AIエージェント同士が交渉すると、モデルによって価格が変わります
Anthropicの社内実験では、OpusがHaikuより有利な価格で交渉しました。しかし参加者の満足度評価では、明確な差は確認されませんでした。
社会同じ自転車の交渉価格が違っていました
2026年4月24日、AnthropicがProject Dealという社内中古取引実験を公開しました。2025年12月、社員69人にそれぞれ100ドルの予算を割り当て、Claudeエージェントが Slack上で社員の代わりに物品の売買を行うようにしました。1週間にわたって実施したこの実験のうち、実際の物品交換につながった市場では186件、総額4,000ドルを超える取引が成立しました。こうした取引方式をエージェントコマースと呼びます。1
参加者の指示どおりカウボーイ口調で値切ったり、「自分へのプレゼントを買って」という指示に対して卓球ボールを19個選んだエージェントもいました。ある参加者は、すでに持っているのと同じスノーボードを購入することになりました。

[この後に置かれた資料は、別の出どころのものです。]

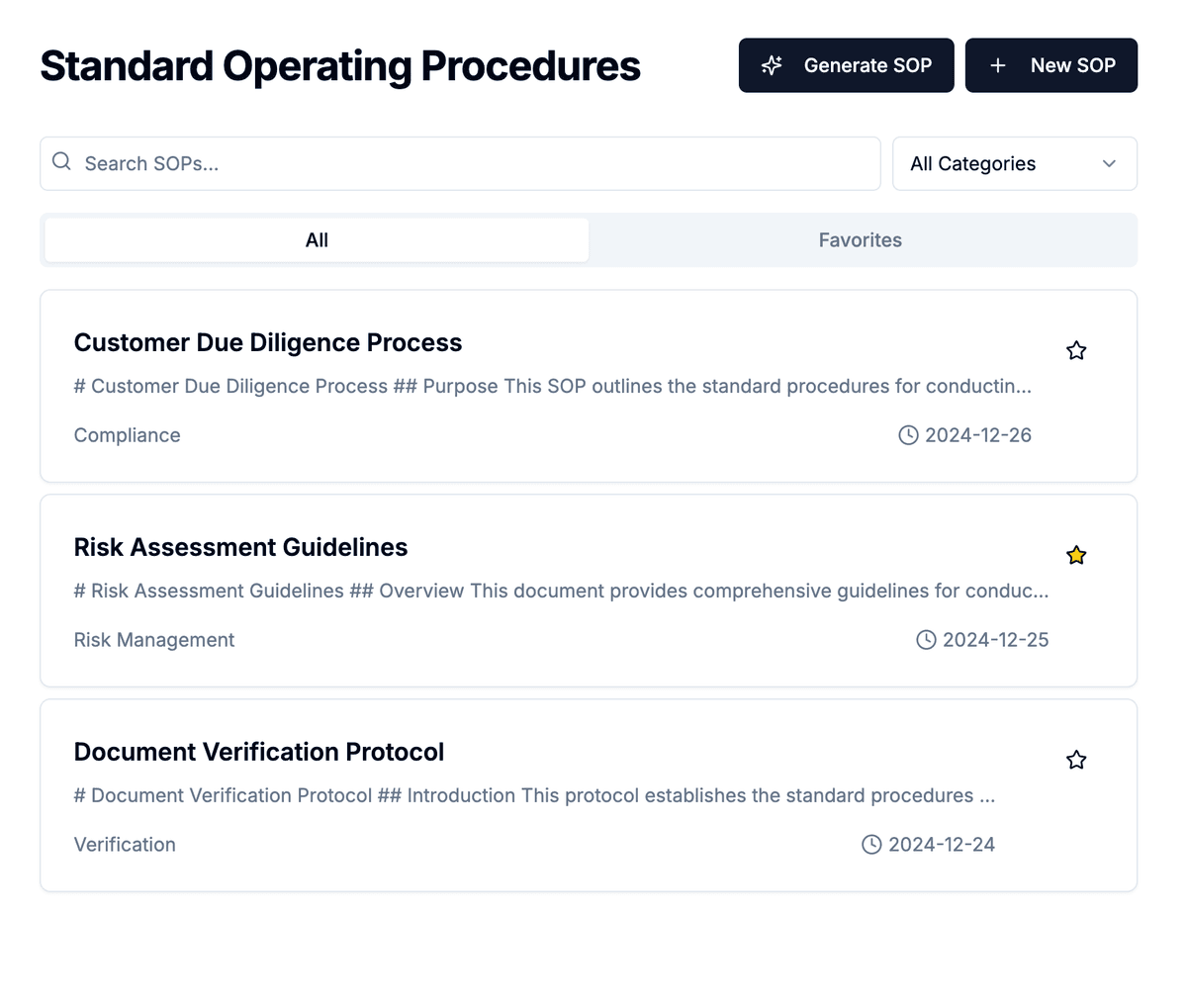Click the clock icon beside 2024-12-26
Screen dimensions: 1187x1008
908,434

人の好みをある程度把握して取引を進めたものの、本人が直接買っていたら避けたであろう選択も出てきたわけです。
私が注目したのは、モデルごとの交渉結果と参加者の評価が一致していなかった点です。OpusはHaikuより有利な価格で取引したにもかかわらず、満足度と公正性の評価では明確な差は確認されませんでした。AIが代わりに購入する場合、ユーザーはどのような基準で取引結果を評価すべきなのでしょうか。
Opusがより有利な価格で交渉しました
実験では独立した4つの市場を同時に運営しました。うち2つの市場ではいずれもClaude Opus 4.5を使用し、残る2つの市場では参加者にOpus 4.5とHaiku 4.5のどちらかを無作為に割り当てました。参加者は、どの市場の結果に従って実際に物品を交換することになるのか、あらかじめ知らされていませんでした。最終的に実際の交換に使われた市場は、いずれもOpusを使った市場でした。

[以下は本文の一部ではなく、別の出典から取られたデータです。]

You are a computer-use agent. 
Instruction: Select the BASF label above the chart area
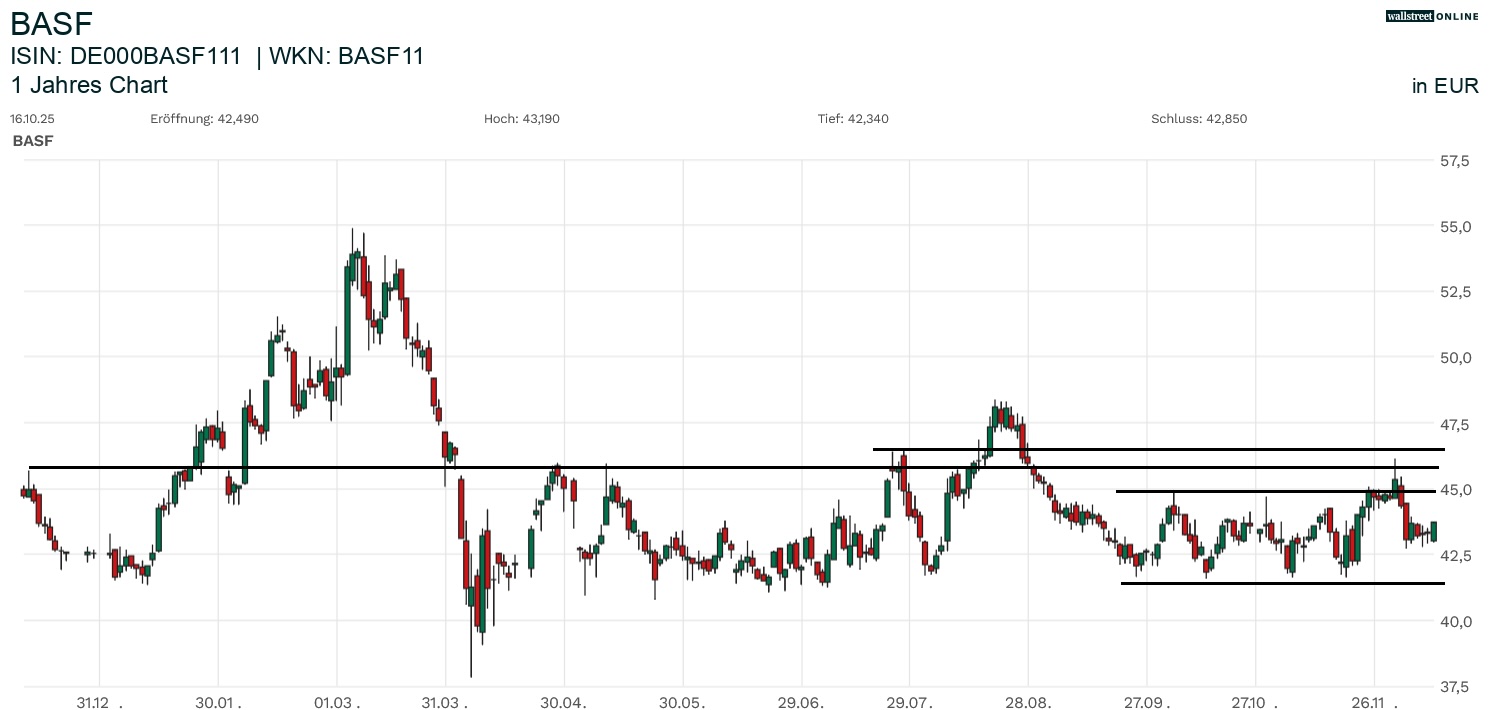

研究チームは、残りの市場での仮想取引も含めてモデルによる違いを分析しました。
- 取引件数:2つのモデルを混在させた市場で、Opusを使った参加者はHaikuを使ったときより平均約2件多く取引に合意しました(p=0.001)。2
- 同じ商品の販売価格:2つの混合市場において販売者モデルが入れ替わり、両方で取引が成立した44個の商品を比較したところ、Opusの販売価格は平均3.64ドル高くなりました。故障した自転車は、Haikuでは38ドル、Opusでは65ドルで販売することに合意しました。
- 購入者と販売者のモデルを合わせて考慮した分析:4つの市場で2回以上取引された商品を比較すると、Opusは販売者として平均2.68ドル多く受け取り、購入者として平均2.45ドル少なく支払う効果があると推定されました。

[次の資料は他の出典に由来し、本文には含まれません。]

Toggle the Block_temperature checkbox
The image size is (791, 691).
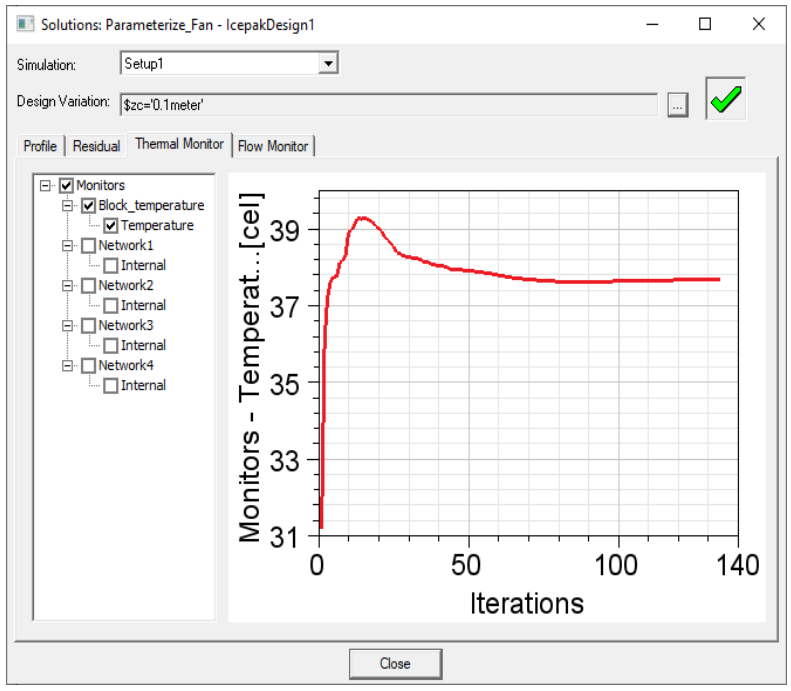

取引全体の平均価格は20.05ドルだったため、数ドルの差も小さくはありません。ただし、最後の2つの数字を足して「すべてのHaikuユーザーが5ドルずつ損をした」と計算することはできません。それぞれ異なる取引から推定した販売・購入の効果であり、実際の交換はすべてOpusを使った市場の結果に従って行われました。